Our imaginary library is going to:

  1. Start with an initial list of points and polygons (all in 2D).
  2. For each point, find a much smaller subset of polygons that are closest to it, based on distance from the center.
  3. Out of those polygons, select the “best” one (we are going to use “smallest area” as “best”).

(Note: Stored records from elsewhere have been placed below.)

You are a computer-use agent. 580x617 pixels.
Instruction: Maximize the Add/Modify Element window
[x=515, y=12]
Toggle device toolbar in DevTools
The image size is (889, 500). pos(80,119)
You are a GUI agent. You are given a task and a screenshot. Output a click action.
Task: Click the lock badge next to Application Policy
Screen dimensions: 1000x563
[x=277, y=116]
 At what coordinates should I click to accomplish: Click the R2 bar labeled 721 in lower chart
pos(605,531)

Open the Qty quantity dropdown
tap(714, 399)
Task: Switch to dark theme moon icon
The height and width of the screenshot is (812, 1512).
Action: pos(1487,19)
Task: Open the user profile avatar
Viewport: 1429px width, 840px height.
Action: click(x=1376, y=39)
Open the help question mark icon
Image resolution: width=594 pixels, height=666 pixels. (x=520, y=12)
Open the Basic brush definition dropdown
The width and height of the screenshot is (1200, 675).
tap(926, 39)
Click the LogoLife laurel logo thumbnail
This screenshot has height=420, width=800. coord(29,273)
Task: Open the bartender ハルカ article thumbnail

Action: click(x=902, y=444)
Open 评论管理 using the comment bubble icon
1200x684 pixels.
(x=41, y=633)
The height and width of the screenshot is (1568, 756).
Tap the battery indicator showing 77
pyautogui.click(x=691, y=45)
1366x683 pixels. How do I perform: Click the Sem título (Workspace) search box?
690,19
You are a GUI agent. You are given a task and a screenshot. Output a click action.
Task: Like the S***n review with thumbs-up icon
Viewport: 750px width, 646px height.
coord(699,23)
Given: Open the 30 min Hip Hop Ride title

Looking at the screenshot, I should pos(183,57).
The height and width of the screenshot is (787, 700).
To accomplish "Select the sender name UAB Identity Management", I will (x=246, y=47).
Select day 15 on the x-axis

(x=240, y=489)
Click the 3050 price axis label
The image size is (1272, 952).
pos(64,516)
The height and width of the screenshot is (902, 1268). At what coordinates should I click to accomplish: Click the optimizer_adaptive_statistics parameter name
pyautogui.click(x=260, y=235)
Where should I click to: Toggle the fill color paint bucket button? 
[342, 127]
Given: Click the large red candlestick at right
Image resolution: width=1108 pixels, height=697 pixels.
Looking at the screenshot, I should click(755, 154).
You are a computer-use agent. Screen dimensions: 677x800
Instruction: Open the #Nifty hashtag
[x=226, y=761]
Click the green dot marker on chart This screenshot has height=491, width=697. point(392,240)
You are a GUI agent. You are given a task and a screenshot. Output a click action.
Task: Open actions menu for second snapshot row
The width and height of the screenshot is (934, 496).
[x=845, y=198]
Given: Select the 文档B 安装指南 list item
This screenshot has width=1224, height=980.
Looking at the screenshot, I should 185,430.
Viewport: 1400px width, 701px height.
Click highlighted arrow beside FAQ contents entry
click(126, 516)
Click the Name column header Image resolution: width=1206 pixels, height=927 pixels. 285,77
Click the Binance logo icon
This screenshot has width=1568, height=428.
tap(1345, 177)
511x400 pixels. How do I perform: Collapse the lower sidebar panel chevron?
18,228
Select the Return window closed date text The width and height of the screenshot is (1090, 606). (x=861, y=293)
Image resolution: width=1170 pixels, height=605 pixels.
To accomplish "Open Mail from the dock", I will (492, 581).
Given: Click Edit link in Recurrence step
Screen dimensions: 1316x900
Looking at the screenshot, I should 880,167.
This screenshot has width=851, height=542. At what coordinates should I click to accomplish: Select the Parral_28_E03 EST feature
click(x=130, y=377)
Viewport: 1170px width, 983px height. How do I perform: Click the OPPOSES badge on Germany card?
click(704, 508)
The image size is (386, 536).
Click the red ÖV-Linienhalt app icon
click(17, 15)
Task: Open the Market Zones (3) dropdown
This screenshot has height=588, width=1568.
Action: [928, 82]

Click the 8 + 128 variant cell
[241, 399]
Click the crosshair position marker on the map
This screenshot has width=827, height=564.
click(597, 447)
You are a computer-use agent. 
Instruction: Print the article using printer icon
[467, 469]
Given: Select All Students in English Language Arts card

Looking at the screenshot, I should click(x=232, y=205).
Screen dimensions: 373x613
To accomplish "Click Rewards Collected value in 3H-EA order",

In code, that’s going to look like this (The full code can be found here):

from typing import List, Tuple
import numpy as np
from dataclasses import dataclass
from functools import cached_property

Point = np.array

@dataclass
class Polygon:
    x: np.array
    y: np.array

    @cached_property
    def center(self) -> Point: ...
    def area(self) -> float: ...

def find_close_polygons(polygon_subset: List[Polygon], point: Point, max_dist: float) -> List[Polygon]:
    ...

def select_best_polygon(polygon_sets: List[Tuple[Point, List[Polygon]]]) -> List[Tuple[Point, Polygon]]:
    ...

def main(polygons: List[Polygon], points: np.ndarray) -> List[Tuple[Point, Polygon]]:
    ...

The key difficulty (performance wise) is this mix of Python objects and numpy arrays.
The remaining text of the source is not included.